When evaluating system providers, including your current partner, it’s important to understand the process their team follows. During your evaluation, ask: Does the team follow an Agile or waterfall process? How often are they delivering new features, fixes and products? Are the features they’re delivering useful and necessary now?
For PrismRBS, the Agile framework allows us to be flexible and deliver useable, bite-sized features to our customers throughout the development of the full product. A waterfall method doesn’t allow for adjustments, instead delivering a complete product – and value – much later (years versus every month).
Our customers benefit from our Agile practices in three ways:
- They receive value more frequently.
Practicing the Agile mindset allows us to release new features and fixes monthly instead of quarterly or three times per year. Our product and development teams work on a two-week sprint schedule, rather than developing one behemoth of a product over the course of months or years. It can be thought of as delivering value faster, rather than delivering a product faster. In the two-week time period, our focus is to develop useable features that can be implemented and improve customers’ processes right away.

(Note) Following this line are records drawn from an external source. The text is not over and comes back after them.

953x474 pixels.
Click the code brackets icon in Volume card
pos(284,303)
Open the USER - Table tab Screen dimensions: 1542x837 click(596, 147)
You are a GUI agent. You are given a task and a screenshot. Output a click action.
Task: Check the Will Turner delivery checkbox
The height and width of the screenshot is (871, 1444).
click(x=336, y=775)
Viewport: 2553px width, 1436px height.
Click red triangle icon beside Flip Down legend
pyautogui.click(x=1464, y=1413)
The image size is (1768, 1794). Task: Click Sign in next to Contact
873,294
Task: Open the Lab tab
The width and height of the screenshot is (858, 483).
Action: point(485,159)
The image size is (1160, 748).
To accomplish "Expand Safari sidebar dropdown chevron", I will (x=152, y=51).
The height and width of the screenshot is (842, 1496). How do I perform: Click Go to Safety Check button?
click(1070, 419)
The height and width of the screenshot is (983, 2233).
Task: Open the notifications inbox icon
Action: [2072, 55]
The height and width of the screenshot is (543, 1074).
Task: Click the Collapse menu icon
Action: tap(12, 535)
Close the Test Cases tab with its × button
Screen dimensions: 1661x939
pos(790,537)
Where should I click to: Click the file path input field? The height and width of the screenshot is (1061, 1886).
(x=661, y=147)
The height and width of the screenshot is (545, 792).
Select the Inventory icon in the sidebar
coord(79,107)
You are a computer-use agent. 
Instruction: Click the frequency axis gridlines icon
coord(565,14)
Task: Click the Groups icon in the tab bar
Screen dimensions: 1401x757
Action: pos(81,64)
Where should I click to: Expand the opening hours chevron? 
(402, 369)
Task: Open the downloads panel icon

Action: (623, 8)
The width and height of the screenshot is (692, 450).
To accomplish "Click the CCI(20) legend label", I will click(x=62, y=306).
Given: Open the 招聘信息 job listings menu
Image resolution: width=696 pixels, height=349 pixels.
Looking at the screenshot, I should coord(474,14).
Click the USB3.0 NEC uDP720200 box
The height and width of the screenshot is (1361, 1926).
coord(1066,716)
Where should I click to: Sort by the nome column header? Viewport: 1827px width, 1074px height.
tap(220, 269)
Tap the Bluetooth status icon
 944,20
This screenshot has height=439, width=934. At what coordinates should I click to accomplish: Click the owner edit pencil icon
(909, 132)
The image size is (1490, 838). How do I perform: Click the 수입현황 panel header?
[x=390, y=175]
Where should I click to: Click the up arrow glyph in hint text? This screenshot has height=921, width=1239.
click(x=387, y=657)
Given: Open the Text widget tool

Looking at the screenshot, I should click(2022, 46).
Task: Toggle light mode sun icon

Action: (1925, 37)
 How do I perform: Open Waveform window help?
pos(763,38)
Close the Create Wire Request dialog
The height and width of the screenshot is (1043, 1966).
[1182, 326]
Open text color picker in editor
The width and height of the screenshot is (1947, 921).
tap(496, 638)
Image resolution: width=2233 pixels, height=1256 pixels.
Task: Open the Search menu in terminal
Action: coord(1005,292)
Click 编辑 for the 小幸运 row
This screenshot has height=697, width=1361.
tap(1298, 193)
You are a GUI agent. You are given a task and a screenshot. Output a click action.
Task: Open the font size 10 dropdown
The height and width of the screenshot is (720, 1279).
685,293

One way to think about it is in terms of building a car. Instead of building an entire sedan and then delivering it to customers in two years, we’ll build a skateboard and deliver it in a month. Then we’ll use customer feedback to determine the next need and deliver it. By the end, we may actually deliver a convertible instead of a sedan, because along the way, we figured out that’s what customers need now.
- They are an active part of the feedback loop.
Gathering and applying feedback is an integral piece of our Agile model. Through feedback from customers, developers, product managers, customer experience teams and sales teams, a project is guided through the development cycle. This is how we figure out that customers actually need a convertible instead of a sedan. After delivering a product or feature, feedback helps us determine what the real need is instead of making assumptions. Our Agile practices allow us the flexibility to use feedback to make adjustments to the end product.
- Their feedback is seen in new features, faster.
Delivering new features in a short timeframe is the hallmark of the Agile mindset. Our customers have continuously evolving needs. Their business operations don’t stop because we haven’t delivered the car. What we do instead is continue providing new skateboard features until the product evolves into the convertible. And, we’re committed to doing this on a monthly basis. Customers know and trust that we’ll deploy more applicable, useful features on the third Sunday of every month. Teams abiding by a waterfall method don’t deliver features on an ongoing basis; they only deliver the sedan, despite the customers’ desire or need for a convertible.